El Colegio Oficial de Médicos de Madrid afirma que la doctora que atendió a la auxiliar de enfermería Teresa Romero en un centro de salud de Alcorcón no activó el protocolo por ébola porque no recibió por parte de la paciente «información alguna» de que hubiera atendido a personas con esa enfermedad.

El Colegio de Médicos ha emitido un comunicado después de que Teresa Romero y su marido, Javier Limón, aseguraran que la paciente informó en el Centro de Salud Pedro Laín Entralgo, de Alcorcón, de su contacto con los misioneros repatriados fallecidos por ébola.

La organización colegial defiende la actuación de la médico de familia, que «se ajustó en todo momento» a la legislación vigente y a los protocolos existentes, y hace «un llamamiento a la cordura y a la sensatez», para evitar declaraciones «que impliquen imputaciones infundadas, graves e injustas contra profesionales».

El pasado 2 de octubre de 2014, la auxiliar de enfermería acudió a su centro de salud con los primeros síntomas de fiebre y fue atendida por su médica de familia, la cual tuvo que ingresar seis días después en observación en el Hospital Carlos III donde permaneció 21 días hasta descartar el contagio.

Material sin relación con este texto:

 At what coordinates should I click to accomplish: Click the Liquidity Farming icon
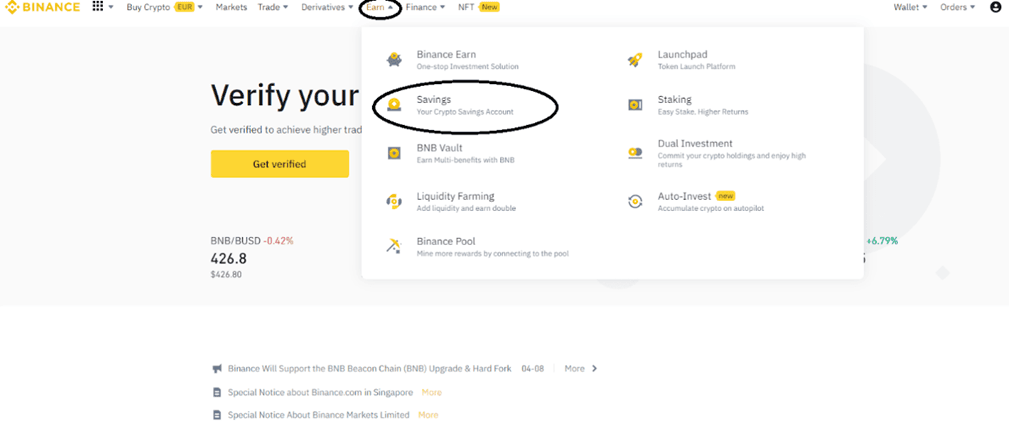(395, 201)
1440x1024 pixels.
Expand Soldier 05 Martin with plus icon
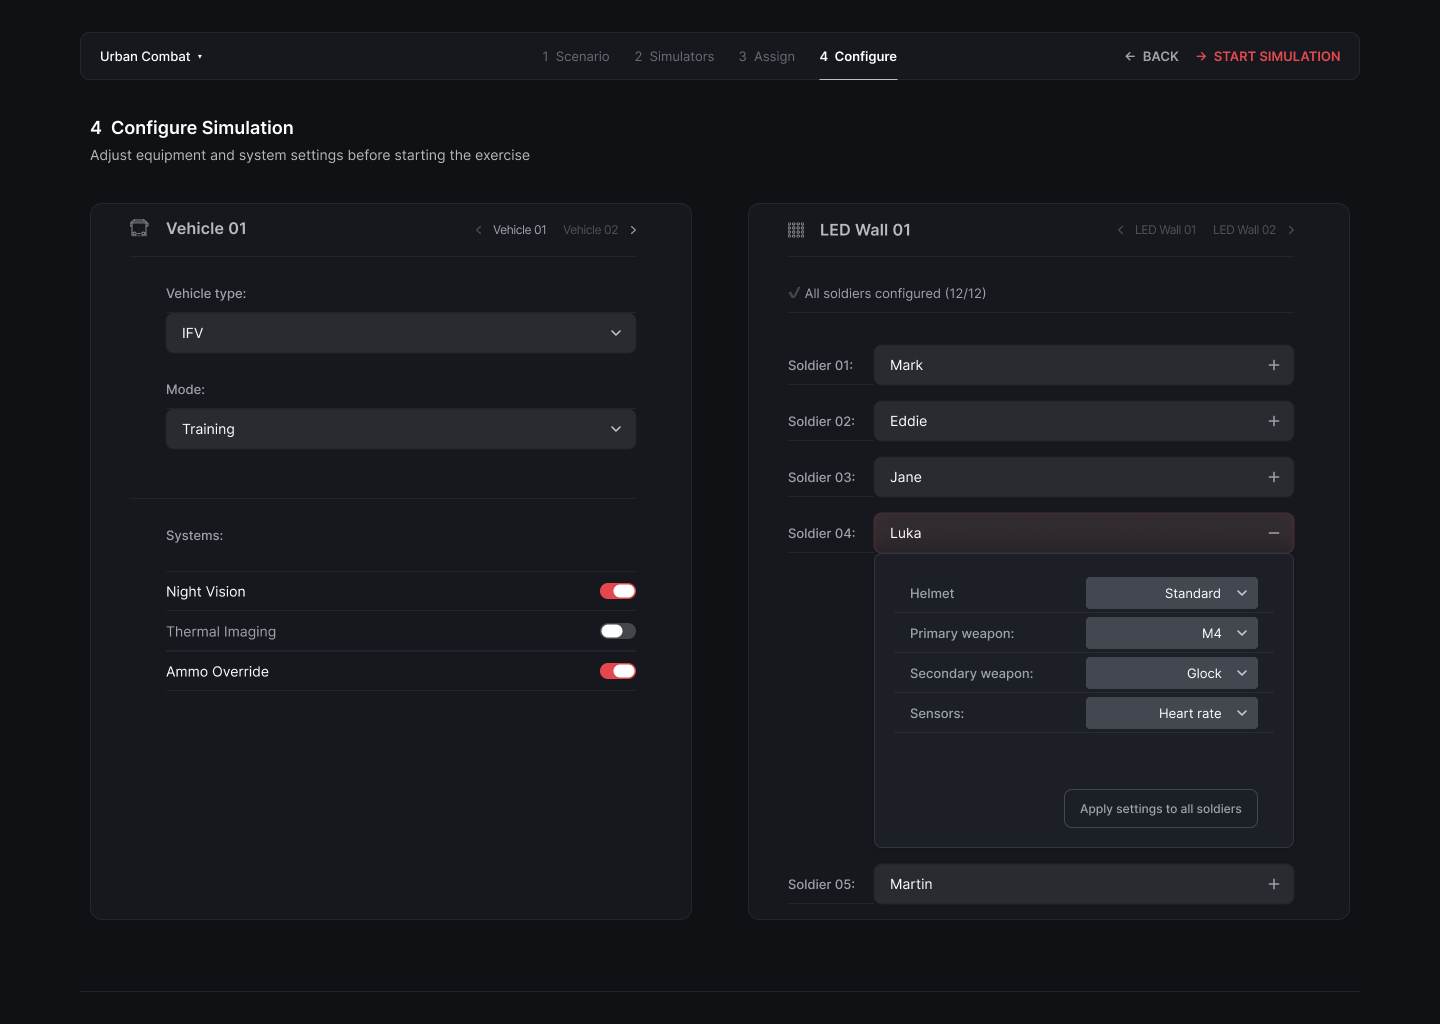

El Colegio de Médicos de Madrid celebra que Teresa Romero haya superado la enfermedad y desea «su pronto y total restablecimiento para el desarrollo normal de su vida personal y profesional».

Defiende que la médica de familia «desarrolló su labor profesional de acuerdo con la información recibida por la paciente», y según «los términos contenidos en la Ley 41/2002, de 14 de noviembre, básica de autonomía del paciente». Tras asegurar que la actuación de la doctora se ajustó al Código Deontológico, pide que «se evite en el futuro la realización de declaraciones» contra profesionales que, «como en este caso, han desarrollado su actividad conforme a las exigencias de una incontestable buena praxis médica», concluye la nota.